Cappelletti alla crema di tartufo e asparagi
Un capolavoro. La pasta, fatta e stesa a mano, si sente nel sapore, consistenza e “casalinghità”. Riesce, così, a farmi mangiare anche gli asparagi bolliti (uno dei miei nemici mortali, nda). Forse è merito della crema al tartufo, anch’essa fatta in casa o la spolverata di tuorlo d’uovo che dà, se possibile, ancora più corpo al tutto. Una nota dolente: erano pochi.
Coda di rospo lardellata al bacon su crema inglese al parmigiano e asparagi
Pezzo unico, adagiato su una crema delicatissima. La copertura croccante e la cottura a bassa temperatura rende giustizia alla carne tenera e tendenzialmente poco protagonista del pesce. Mai assaggiato prima e, ahimè, tocca dire mea culpa.
Crostata scomposta
Ingegno nella semplicità. “Come disfare i lego”, dice lei. Pasta frolla (che io uso come cucchiaino, nda) per un guazzetto di crema pasticcera e frutti di bosco freschi e… niente, l’ho divorata talmente in fretta che non ho altro da aggiungere.

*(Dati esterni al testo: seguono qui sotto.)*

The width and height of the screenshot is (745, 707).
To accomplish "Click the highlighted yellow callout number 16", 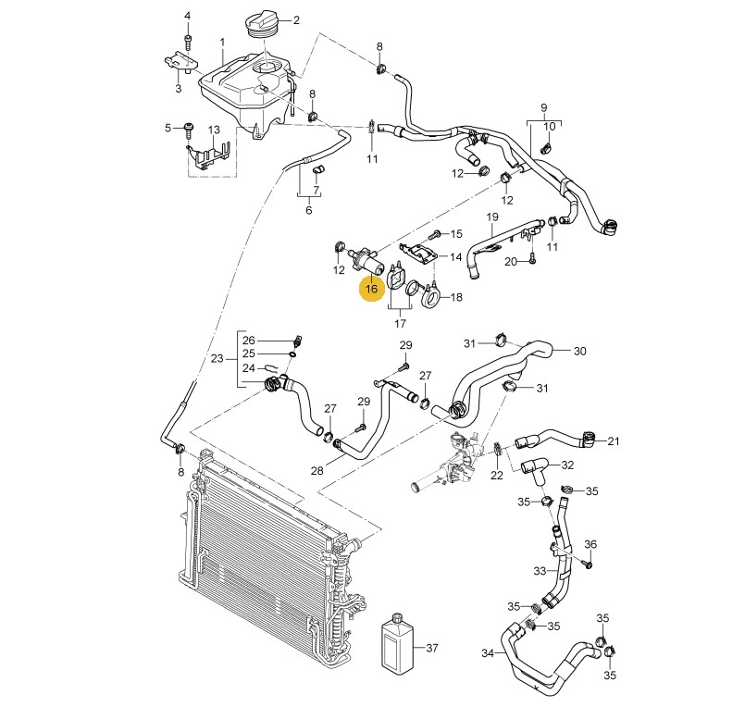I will (x=371, y=290).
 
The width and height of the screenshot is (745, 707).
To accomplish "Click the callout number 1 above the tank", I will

Top of the pops: la mamma di Erica. Aiutante nella stesura della pasta (ci avrei giurato) e quint’essenza della romagnolità. Simpatica e travolgente, coccola la nipote mentre Erica sconvolge la cucina. Poi facciamo due chiacchiere e mi svela la vera piada. 10 con lode, bacio in fronte e un appello: invitami a cena!
La ricetta – La “vera” piadina
per 10/12 piadine:
500 gr di farina + 75 gr di strutto + sal qb + pizzicata di lievito + impastare con acqua tiepida
Cottura al forno rigorosamente a legna e poi il tocco del maestro: un paio di spatolate di squacquerone e almeno 4 fette di prosciutto crudo. Crepi l’avarizia e chi non ha gusto!